I’m even more of a fan of Clapton in any of his permutations, even though he’s said some pretty stupid and bad things. After all, he is a watch guy and he plays guitar pretty well.
There’s also a queasiness to Young’s attempt to convince other musicians to strong-arm Spotify by removing their wares, too. I’m wary of boycotts generally, as there are few limiting principles once you decide you cannot tolerate someone’s thinking.
By my definition, what distinguishes cancel culture from ordinary criticism is that it doesn’t end with direct condemnation, but with demands to third parties to act upon the criticism. In labor law, this would be an unlawful secondary boycott.

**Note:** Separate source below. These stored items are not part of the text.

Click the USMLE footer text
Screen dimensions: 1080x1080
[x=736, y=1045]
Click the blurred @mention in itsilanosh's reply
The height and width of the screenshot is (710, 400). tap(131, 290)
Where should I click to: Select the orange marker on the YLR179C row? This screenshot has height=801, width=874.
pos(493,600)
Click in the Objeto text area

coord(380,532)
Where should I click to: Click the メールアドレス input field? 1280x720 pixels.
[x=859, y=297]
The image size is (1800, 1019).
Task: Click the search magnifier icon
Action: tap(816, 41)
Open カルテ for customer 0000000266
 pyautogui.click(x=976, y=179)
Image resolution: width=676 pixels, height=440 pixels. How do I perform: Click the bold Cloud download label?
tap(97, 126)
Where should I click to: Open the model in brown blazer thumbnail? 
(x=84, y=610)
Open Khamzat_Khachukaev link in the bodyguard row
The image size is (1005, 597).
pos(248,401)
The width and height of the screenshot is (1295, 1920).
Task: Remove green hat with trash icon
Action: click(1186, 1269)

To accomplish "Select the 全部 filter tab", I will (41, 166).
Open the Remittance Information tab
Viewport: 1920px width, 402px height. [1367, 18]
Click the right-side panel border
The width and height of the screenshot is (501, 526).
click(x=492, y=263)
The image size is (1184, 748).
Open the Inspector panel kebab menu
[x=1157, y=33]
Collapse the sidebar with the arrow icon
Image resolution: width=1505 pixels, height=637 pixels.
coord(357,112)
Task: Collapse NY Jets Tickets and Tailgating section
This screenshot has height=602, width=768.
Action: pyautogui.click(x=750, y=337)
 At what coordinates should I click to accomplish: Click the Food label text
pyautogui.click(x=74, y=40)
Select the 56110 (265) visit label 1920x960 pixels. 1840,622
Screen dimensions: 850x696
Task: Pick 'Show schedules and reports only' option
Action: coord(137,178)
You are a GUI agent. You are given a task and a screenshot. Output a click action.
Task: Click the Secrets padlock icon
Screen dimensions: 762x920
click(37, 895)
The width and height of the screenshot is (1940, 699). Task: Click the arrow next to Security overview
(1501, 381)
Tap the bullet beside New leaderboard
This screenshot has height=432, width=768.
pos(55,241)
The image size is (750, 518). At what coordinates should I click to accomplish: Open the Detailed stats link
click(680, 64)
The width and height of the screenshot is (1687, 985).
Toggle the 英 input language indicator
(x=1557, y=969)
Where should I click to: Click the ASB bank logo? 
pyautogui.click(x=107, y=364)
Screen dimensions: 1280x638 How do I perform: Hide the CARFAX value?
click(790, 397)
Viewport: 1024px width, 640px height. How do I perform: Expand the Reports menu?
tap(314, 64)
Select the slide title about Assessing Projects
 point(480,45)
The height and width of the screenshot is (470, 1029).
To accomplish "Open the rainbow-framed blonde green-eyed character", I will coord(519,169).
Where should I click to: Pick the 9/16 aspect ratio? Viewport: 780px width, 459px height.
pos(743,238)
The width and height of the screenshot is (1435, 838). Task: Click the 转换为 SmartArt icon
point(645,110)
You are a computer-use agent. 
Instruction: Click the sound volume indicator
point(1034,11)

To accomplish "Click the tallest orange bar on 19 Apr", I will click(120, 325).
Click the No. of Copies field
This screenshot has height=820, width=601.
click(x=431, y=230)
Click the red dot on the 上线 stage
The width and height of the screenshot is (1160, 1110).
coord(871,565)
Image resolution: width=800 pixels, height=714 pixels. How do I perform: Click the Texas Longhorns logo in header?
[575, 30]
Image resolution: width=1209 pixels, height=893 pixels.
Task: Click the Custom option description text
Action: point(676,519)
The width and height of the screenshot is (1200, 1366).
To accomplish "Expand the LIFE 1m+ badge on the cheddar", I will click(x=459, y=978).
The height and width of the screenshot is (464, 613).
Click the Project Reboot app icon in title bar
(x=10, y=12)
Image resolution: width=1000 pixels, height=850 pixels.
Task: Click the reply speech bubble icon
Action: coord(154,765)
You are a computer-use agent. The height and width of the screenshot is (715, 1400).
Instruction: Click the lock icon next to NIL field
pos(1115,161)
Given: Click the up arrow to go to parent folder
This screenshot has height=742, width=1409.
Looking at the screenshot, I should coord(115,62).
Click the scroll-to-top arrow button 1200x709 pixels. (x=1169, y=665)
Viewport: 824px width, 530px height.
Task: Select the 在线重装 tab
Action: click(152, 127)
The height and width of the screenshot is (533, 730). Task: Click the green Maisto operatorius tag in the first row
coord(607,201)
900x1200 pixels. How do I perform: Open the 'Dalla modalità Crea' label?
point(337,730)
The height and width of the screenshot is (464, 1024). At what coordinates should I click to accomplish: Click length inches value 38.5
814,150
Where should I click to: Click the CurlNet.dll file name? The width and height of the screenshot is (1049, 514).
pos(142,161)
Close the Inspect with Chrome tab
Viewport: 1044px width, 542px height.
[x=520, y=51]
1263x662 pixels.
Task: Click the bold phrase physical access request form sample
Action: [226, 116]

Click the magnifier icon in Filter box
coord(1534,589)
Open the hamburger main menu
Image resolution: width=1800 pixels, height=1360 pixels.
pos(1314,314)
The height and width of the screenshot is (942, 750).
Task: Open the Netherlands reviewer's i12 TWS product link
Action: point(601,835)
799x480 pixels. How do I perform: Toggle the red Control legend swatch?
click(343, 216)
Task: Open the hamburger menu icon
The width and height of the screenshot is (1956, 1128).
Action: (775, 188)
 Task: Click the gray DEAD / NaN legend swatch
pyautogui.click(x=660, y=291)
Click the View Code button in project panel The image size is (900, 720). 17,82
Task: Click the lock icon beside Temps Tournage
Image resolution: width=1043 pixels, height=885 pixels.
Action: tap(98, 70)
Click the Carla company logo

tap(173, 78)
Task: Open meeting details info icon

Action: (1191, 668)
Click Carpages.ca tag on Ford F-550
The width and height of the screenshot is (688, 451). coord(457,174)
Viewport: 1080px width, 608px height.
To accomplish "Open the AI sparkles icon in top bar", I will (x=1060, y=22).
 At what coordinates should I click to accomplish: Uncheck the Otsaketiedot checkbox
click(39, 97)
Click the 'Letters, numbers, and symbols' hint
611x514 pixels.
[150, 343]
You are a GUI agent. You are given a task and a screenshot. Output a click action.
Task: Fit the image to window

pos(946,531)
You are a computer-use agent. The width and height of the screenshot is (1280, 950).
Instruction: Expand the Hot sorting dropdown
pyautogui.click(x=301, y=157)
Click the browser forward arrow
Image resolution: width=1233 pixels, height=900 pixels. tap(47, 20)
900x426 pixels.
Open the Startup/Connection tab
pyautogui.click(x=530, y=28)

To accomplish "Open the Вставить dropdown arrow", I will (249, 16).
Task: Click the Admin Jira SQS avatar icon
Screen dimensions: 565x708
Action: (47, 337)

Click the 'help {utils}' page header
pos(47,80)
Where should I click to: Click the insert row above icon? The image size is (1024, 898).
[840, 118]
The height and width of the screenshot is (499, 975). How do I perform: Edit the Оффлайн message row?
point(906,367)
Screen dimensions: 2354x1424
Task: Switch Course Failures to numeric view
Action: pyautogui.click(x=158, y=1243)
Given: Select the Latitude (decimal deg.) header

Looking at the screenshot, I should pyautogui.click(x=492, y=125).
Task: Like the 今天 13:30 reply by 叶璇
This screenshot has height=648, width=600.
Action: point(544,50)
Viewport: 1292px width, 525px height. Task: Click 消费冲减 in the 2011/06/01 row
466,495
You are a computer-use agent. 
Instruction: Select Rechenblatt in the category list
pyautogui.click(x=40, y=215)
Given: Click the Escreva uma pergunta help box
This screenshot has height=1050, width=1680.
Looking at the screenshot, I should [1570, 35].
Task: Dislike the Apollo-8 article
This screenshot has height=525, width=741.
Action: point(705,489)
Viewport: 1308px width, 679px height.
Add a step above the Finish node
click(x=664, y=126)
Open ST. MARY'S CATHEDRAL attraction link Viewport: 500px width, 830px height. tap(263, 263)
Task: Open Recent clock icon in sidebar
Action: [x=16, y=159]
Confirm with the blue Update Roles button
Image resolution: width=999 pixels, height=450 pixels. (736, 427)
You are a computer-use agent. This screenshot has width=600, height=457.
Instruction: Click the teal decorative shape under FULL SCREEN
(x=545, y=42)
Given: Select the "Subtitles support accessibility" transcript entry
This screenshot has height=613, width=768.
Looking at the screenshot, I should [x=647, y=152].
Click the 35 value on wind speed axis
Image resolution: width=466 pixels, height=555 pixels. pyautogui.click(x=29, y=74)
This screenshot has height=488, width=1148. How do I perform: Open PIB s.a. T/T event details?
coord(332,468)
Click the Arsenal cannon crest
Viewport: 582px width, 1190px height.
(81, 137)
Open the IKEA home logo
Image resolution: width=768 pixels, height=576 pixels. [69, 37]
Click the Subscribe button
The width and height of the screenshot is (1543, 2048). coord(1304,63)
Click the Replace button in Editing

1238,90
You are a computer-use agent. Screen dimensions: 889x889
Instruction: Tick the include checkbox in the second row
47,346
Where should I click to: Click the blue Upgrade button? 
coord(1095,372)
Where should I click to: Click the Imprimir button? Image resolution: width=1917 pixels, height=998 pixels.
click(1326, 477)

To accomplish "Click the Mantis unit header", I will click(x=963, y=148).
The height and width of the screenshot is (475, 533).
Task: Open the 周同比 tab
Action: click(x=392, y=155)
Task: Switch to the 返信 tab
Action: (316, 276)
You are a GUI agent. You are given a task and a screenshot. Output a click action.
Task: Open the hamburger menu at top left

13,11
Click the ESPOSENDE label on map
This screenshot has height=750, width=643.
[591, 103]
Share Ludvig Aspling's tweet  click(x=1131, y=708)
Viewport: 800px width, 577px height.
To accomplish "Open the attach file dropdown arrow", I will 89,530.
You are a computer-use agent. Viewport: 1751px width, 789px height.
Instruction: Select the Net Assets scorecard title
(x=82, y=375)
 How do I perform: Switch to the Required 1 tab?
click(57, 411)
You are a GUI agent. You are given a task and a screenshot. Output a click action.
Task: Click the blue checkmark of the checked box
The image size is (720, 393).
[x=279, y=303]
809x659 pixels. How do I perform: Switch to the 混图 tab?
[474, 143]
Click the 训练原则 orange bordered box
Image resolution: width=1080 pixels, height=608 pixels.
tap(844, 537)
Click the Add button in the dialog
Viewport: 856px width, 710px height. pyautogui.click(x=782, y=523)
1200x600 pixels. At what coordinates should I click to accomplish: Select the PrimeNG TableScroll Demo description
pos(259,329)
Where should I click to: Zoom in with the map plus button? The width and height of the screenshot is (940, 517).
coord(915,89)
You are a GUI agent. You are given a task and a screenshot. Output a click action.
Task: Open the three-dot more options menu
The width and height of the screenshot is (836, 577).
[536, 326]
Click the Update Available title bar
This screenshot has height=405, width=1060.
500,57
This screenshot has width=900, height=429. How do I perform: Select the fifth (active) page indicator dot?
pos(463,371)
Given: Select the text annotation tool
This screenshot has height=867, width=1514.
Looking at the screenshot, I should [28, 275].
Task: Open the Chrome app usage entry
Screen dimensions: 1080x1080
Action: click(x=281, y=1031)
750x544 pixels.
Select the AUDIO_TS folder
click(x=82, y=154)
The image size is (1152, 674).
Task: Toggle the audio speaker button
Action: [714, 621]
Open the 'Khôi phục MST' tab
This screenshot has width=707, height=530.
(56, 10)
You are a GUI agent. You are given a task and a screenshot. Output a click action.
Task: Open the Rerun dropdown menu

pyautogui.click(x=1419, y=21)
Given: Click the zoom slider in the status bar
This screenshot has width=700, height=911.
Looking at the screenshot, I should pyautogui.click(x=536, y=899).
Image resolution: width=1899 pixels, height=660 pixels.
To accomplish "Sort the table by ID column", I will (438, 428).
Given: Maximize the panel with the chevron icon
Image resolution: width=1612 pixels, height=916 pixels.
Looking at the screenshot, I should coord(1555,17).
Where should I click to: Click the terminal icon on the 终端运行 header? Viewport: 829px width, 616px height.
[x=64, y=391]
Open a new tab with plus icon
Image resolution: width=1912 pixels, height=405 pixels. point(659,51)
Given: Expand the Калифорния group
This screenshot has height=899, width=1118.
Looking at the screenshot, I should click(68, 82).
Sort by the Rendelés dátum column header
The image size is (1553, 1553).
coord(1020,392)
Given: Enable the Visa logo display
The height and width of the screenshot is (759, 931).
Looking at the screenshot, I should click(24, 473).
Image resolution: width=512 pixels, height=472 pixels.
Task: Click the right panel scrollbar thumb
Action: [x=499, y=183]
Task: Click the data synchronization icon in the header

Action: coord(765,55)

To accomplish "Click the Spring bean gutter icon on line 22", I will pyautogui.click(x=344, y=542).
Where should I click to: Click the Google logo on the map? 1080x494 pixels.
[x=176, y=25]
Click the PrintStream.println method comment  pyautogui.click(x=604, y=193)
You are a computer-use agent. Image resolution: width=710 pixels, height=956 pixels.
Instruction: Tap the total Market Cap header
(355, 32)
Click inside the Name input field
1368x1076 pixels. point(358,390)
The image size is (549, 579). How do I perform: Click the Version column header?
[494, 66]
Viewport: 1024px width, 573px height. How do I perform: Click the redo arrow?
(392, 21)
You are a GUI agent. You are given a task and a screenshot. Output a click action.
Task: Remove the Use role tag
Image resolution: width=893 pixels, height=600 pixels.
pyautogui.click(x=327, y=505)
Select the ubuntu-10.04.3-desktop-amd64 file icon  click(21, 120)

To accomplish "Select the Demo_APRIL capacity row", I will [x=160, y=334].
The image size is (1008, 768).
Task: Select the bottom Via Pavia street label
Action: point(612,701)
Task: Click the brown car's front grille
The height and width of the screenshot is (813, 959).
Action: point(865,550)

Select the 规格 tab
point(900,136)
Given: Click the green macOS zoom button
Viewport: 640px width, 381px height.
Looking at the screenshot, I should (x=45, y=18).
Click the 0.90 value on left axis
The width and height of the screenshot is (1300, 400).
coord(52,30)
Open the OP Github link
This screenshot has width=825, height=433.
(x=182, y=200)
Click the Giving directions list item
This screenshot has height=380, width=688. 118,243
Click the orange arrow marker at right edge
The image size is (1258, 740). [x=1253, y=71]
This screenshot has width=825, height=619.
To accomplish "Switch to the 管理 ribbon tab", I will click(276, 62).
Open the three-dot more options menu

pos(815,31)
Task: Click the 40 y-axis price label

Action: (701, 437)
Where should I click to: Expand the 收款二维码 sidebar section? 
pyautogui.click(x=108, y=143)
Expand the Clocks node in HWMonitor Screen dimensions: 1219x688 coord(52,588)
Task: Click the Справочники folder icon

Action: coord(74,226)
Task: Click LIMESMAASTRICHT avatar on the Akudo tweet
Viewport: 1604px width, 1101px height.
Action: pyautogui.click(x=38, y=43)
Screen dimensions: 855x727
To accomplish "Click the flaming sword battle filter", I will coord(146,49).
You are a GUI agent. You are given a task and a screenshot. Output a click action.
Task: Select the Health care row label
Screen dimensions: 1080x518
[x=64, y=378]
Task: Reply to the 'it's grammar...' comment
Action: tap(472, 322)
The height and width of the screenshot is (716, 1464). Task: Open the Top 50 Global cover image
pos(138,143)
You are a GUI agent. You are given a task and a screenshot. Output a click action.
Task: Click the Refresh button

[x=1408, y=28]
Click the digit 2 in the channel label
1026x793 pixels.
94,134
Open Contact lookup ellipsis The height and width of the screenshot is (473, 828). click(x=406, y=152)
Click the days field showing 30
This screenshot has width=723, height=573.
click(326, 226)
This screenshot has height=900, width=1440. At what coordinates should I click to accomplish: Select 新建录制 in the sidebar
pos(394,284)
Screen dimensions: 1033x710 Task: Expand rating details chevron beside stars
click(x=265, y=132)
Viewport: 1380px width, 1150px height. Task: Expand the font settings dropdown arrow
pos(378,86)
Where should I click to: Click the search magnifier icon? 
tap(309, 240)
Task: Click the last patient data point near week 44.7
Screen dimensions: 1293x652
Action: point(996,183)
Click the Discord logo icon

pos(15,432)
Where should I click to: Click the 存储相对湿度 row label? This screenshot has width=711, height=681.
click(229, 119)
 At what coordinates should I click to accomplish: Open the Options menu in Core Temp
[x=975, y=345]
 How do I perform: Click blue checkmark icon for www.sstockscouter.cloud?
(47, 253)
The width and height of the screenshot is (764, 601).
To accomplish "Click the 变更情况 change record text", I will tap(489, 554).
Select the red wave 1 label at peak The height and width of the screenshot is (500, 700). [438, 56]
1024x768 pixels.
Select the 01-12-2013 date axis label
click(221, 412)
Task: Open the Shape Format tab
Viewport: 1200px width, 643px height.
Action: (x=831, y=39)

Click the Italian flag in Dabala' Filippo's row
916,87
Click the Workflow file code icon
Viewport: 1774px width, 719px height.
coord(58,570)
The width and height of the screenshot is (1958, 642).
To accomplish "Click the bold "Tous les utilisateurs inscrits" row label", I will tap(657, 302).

Based on the same rationale, it’s wrong here as well.
Setting that aside, what concerns me most about all this is the siloing of society into warring tribes. It’s not enough to signal disagreement with someone when they do or say something boneheaded; the only response is full separation, an immediate partition. There’s something deeply corrosive about attempting to live in a way that demands everyone agree with you, even on a fundamental issue such as vaccination.
Did Sonny just discover polarization, the extreme fringes of the unduly passionate for whom every issue is life and death, thus justifying crushing the enemy no matter what it takes? Is this what he deems problematic?
Sometimes mass movements are the only way to solve mass problems, such as state-sanctioned bigotry. Trying to silence a rambling fool feels like small potatoes in comparison.
While there’s no doubt that many have fallen into the trap of making every ill, real or imagined, a life or death catastrophe, each of us gets to pick which hill we’re willing to die on. What’s “small potatoes” to Bunch was big enough potatoes for Neil Young to risk his music being pulled off Spotify. That’s his choice.
Whether he regrets it is unknown, but he’s entitled to take a stand he believes is worth the risk and suffer the consequences. Perhaps the only consideration that should not be forgotten is that, in another time, he could have been Skynyrd as the heretic. I like music. A lot. But I no more turn to Neil Young for my politics than Joe Rogan for my medical advice or Spotify for my listening pleasure.